This a video from a TasteDC Exotic Chocolate Cooking Class with Rob Kingsbury discussing the tempering of chocolates. Tempering is a term both used in chocolate and in food preparation, but the word is used slightly differently for each purpose. In food prep, when you use the term “tempering”, it’s often associated with tempering eggs – if you add raw eggs to a hot liquid, they will scramble, which is usually not the goal, you want to incorporate eggs in an emulsion evenly throughout. Rob, who owns both ACKC on 14th St., in Washington, D.C. and Del Ray, VA, as well as Kingsbury Chocolates in Alexandria, VA, mentions how his mother made Chocolate Cream Pie by tempering eggs. When it comes to chocolate, tempering is about creating shiny hard chocolate which is snaps when you break it or bite into it. This is caused by the crystalline structure of the cocoa butter and solids together, for an intense explanation check out Cooking for Engineers on Chocolate Tempering. If you don’t temper chocolate, it just doesn’t have the appearance and crunch that most people like.

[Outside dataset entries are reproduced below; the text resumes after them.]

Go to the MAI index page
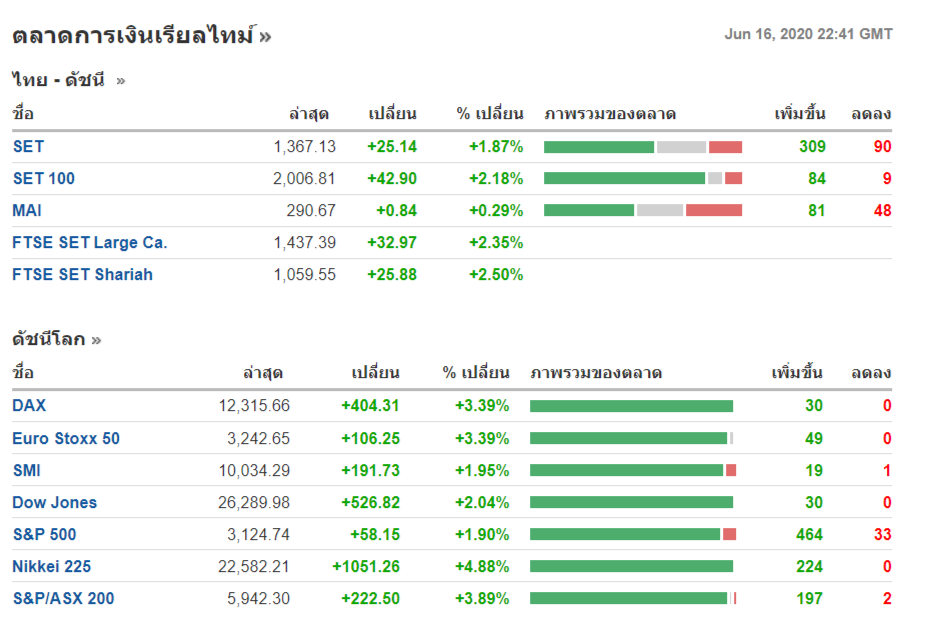The image size is (927, 632). pos(27,211)
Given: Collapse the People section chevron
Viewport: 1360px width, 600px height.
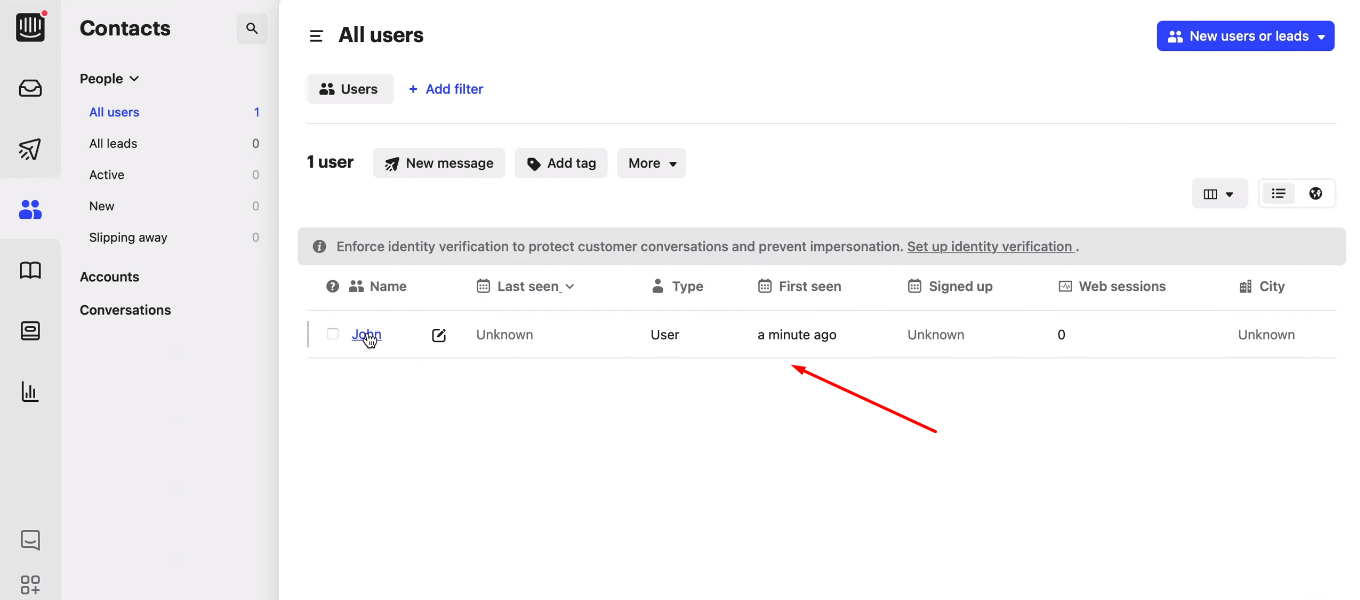Looking at the screenshot, I should tap(136, 78).
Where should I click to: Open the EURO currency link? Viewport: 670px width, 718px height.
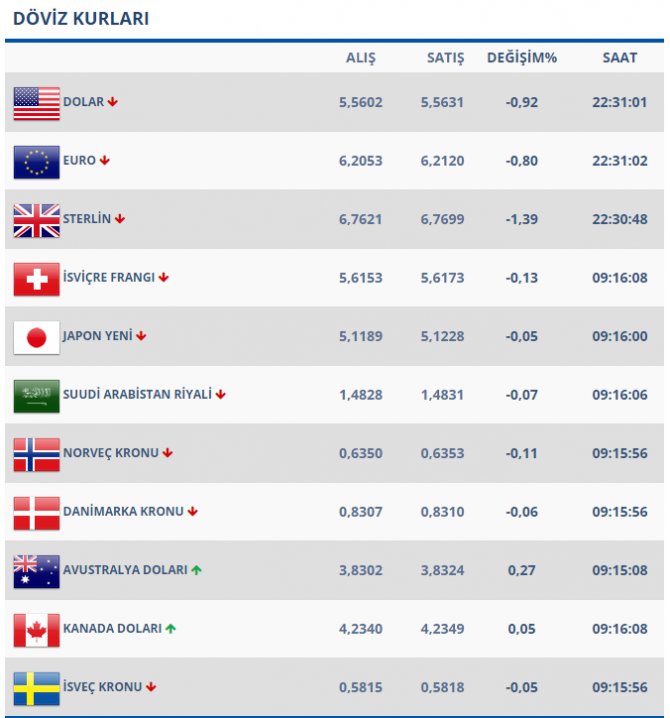[x=79, y=160]
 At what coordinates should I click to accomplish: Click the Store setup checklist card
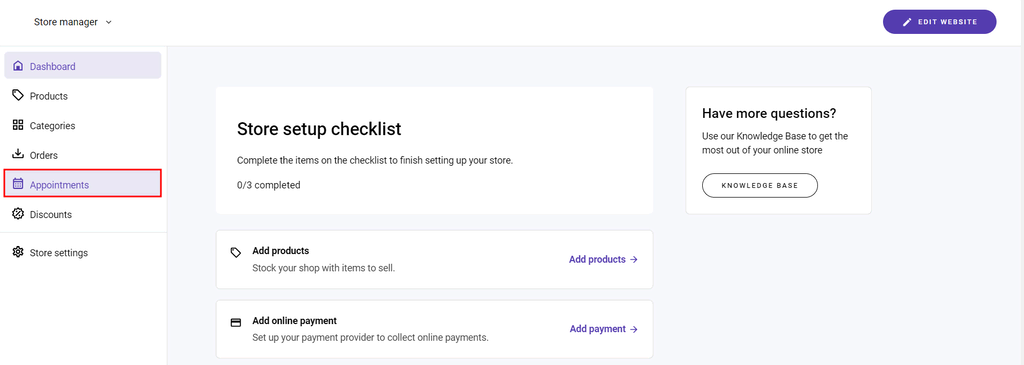pyautogui.click(x=434, y=150)
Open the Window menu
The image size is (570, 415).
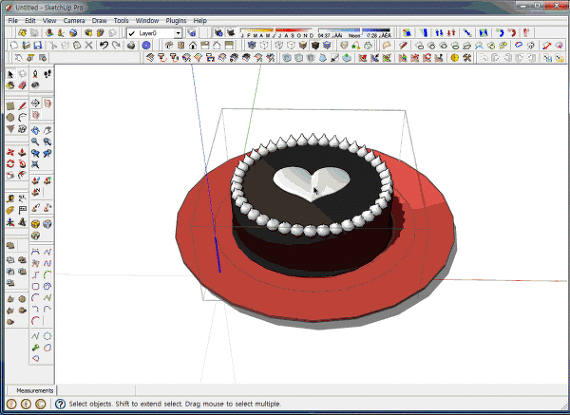147,21
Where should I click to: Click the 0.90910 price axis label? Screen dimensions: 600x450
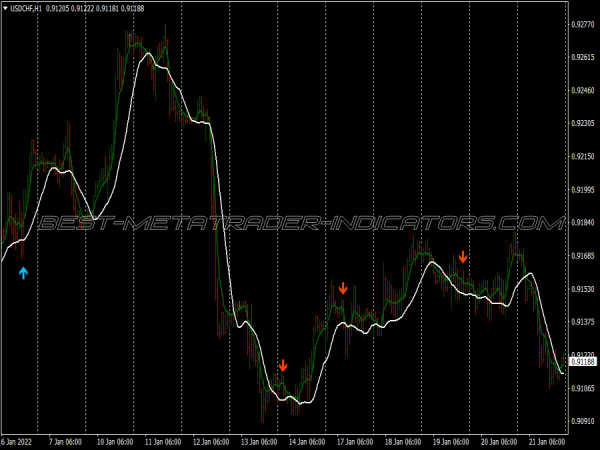580,421
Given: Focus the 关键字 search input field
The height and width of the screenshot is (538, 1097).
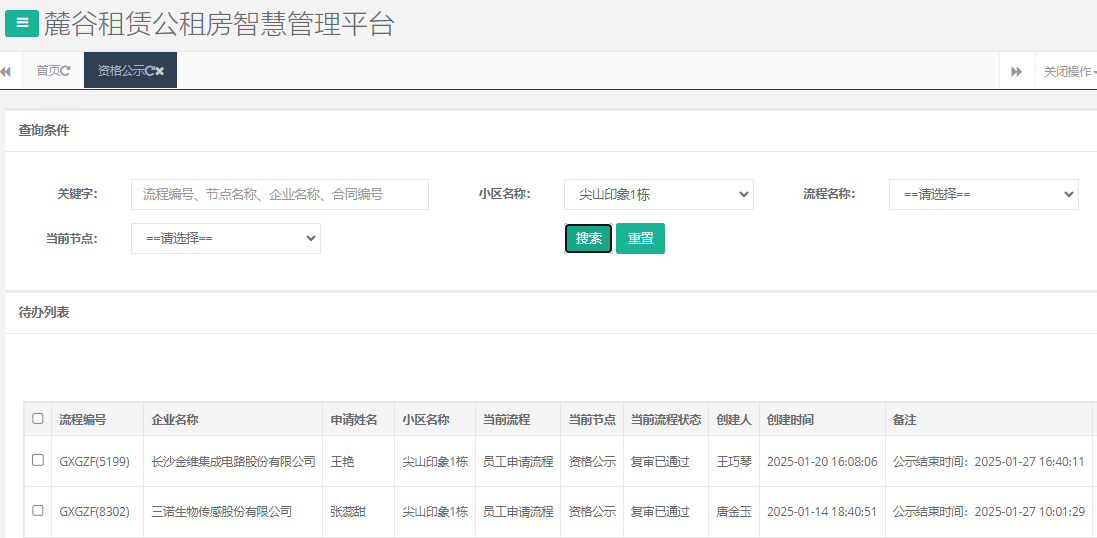Looking at the screenshot, I should point(279,195).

Here’s the information from the TasteDC class:
TasteDC’s Chocolate Temptation:
Class on Making Exotic and Unique Handmade Chocolates
with Rob Kingsbury, Kingsbury Chocolates
Sunday, March 26, 2006
-Chipotle Cinnamon Truffle
-Wasabi Orange Lavender Truffle
-Demonstration of a White Chocolate bar filled with Cranberry and Lime Relish.
Oh, and plenty of wine was served – Port and dessert wines go with chocolate, but medium bodied reds like Merlot do nicely.